Travelers and content creators have flocked to Emma’s Instagram feed to share their disbelief and anger. “I’m sorry but nobody wants to watch a fake AI person in a fake AI version of Germany for travel tips or inspiration,” wrote one user. Another posted, “Please use real people with real passion for Germany.”
Emma provided both users (and dozens more) with an identical response: “With the launch of Emma as our AI influencer, we’re taking an exciting step in our digital strategy!” (Yes, Emma tends to refer to herself in the third person.)
“Emma misspelt ‘together’ in the captions,” posted paperboyo, a popular visual content creator with over 525,000 Instagram followers. “Careful that she doesn’t mistakenly recommend Butlins instead of Berlin, or Lipstick instead of Leipzig.”

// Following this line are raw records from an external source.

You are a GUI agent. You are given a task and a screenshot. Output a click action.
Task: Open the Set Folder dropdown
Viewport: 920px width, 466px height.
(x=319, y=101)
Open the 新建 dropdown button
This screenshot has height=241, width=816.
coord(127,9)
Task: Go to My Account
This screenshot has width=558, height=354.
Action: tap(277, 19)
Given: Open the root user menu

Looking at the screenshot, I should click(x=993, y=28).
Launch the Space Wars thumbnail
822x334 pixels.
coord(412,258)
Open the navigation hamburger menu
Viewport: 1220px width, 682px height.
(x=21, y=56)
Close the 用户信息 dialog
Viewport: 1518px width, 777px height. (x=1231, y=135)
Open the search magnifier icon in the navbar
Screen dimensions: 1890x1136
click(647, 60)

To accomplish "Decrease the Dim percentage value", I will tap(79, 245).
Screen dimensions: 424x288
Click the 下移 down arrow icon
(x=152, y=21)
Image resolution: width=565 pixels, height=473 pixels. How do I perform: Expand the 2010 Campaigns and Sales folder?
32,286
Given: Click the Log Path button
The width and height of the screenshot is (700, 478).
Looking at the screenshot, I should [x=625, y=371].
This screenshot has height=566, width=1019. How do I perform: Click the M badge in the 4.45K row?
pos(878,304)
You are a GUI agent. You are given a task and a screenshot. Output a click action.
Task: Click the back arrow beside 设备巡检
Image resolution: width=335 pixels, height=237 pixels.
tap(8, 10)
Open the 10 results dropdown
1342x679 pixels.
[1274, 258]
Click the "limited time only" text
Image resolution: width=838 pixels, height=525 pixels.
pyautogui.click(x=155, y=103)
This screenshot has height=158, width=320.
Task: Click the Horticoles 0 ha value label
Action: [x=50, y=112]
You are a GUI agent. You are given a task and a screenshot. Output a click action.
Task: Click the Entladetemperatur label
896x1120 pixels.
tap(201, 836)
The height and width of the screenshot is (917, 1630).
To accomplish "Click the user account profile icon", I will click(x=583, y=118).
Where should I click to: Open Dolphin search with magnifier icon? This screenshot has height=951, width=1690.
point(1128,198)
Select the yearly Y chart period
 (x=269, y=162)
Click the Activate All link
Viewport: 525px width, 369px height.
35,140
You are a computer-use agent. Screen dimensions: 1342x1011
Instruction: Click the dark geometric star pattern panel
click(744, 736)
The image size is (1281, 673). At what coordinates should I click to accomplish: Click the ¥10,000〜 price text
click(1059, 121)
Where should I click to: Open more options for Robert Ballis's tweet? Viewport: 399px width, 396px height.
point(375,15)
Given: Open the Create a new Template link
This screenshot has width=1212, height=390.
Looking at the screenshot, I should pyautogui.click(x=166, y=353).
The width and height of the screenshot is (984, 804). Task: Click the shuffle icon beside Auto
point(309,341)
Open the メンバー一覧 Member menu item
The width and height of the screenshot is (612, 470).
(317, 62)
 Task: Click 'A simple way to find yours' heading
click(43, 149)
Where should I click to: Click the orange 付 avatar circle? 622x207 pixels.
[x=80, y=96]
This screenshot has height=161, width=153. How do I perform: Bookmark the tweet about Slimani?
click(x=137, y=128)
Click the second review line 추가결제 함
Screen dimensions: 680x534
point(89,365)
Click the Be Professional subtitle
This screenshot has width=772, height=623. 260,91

Germany’s tourism board isn’t the first to tout an AI influencer. Last year, a marketing campaign from Italy’s tourism ministry touted bringing Botticelli’s Venus to digital life as a “virtual influencer” with the help of AI. But the campaign seems to have fallen flat. (Literally, she’s now a two-dimensional illustration with an Instagram account.) Venere Italia now has 241,000 followers but her posts typically garner engagement in the single digits, and mainly in Italian.
As for Emma, early critics are calling her out for a lack of authenticity. “Using AI to promote your country creates a fake vibe,” wrote one Instagram user. Another quipped, “She is missing a finger on the coffee cup. Must be from Saarland.”
Emma responded promptly with her usual perkiness. “Thank you for your feedback! Since I’m AI, small details can sometimes vary.”